Open utterances-bot opened 6 months ago

utterances-bot commented 6 months ago

Crosspost: Why you’re closer to data documentation than you think | Emily Riederer

Writing is thinking; documenting is planning and executing. In this cross-post with Select Star, I write about how teams can produce high-quality and maintainble documentation by smartly structuring planning and development documentation and effeciently recycling them into long-term, user-friendly docs

https://www.emilyriederer.com/post/docs-closer-than-you-think/index.html

daranjjohnson commented 6 months ago

I find documentation is best if it can be found at the source. However, I rarely see this done in the wild. For relational database systems, if there is documentation (data dictionary), it is generally in a PDF/Word/Excel file. This is sub-optimal since it can easily get lost or forgotten.

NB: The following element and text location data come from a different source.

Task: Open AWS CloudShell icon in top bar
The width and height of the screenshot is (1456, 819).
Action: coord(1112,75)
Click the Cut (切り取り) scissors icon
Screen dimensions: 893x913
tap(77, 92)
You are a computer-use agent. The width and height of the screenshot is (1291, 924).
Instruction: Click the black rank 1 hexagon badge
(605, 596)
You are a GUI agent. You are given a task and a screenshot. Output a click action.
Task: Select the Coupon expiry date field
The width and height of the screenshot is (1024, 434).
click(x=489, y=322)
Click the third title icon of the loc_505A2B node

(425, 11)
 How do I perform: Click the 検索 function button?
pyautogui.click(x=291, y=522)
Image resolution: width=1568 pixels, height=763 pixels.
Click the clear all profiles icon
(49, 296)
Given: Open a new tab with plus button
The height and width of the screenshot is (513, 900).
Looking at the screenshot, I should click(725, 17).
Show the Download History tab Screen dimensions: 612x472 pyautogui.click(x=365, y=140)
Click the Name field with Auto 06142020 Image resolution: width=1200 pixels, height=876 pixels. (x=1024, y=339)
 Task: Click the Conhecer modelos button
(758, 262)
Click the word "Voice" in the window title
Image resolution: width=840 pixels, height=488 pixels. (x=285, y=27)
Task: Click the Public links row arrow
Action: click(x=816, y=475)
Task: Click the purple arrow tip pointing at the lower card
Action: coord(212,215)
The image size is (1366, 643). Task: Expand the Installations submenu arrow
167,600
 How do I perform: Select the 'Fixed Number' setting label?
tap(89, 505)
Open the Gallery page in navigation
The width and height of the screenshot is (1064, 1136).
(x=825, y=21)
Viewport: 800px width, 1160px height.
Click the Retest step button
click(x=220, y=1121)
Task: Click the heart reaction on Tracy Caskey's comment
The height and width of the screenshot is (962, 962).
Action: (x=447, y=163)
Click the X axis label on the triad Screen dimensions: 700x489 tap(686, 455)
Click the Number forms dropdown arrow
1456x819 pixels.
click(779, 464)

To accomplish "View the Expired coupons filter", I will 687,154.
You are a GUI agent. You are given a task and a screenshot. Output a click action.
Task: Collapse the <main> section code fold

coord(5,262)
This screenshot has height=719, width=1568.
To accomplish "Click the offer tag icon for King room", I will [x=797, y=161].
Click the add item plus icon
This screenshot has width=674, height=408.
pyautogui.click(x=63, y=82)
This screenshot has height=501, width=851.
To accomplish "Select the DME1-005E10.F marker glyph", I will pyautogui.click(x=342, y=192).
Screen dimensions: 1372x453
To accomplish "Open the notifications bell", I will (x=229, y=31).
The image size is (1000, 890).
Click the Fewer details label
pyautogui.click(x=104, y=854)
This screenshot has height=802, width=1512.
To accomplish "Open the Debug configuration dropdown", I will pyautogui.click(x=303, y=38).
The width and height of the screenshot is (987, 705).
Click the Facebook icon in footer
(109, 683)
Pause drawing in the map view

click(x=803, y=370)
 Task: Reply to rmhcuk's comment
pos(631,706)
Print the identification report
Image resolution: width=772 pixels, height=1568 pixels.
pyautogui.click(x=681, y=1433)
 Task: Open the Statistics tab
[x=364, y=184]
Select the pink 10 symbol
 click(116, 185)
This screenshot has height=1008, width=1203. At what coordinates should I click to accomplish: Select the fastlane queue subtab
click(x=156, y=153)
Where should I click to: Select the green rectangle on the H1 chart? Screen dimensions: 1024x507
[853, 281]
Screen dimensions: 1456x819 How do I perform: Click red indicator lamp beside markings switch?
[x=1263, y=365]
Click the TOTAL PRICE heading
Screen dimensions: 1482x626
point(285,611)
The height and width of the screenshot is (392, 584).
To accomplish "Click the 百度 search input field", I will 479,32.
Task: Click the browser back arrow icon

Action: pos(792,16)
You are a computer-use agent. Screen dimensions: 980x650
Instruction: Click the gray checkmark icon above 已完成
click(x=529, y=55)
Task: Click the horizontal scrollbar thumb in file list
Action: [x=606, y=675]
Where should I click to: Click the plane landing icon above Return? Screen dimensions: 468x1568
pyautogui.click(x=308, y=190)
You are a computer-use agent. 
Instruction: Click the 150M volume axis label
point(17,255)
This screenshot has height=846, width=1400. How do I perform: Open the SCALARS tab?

There is a better way - for each object (table, column, view, etc.) there is a comments field that is almost never used. That comments field is the best way I have found to add and maintain documentation (data dictionary). Additionally, these fields are queryable. An official Data Dictionary can be created by creating a view with these fields and using a reporting platform (Tableau/Looker/Power BI) to create a Data Dictionary report. This would be easy to maintain as long as every time the table, column, view, etc. are created/updated the comments fields are also updated.